▶ [Request]:
Gather every line of the records below that contains the string "tick", and copy each such line in full.

------------------------------

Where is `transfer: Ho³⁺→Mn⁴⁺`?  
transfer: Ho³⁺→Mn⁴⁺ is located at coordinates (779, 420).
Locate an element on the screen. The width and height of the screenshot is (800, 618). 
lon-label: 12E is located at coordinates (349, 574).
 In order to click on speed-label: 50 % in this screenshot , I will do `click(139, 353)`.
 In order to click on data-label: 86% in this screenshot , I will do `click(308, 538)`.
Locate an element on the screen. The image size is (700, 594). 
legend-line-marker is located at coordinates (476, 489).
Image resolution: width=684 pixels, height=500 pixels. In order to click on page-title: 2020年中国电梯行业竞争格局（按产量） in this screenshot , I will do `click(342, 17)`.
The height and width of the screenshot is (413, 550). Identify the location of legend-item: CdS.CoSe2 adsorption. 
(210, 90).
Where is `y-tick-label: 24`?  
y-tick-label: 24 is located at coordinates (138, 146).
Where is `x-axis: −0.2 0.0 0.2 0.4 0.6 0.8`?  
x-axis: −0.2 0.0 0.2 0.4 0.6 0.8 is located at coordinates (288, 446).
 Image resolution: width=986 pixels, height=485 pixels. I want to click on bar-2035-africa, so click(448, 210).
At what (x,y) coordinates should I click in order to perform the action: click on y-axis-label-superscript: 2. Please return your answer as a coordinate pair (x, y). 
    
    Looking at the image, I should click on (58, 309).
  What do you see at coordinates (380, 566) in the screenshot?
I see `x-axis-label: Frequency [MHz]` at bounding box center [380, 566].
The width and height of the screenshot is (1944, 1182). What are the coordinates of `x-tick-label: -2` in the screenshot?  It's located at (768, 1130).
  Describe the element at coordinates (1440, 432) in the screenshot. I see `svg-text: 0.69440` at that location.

------------------------------

▶ [Output]:
Where is `y-tick-label: 24`?  
y-tick-label: 24 is located at coordinates (138, 146).
The width and height of the screenshot is (1944, 1182). What are the coordinates of `x-tick-label: -2` in the screenshot?  It's located at (768, 1130).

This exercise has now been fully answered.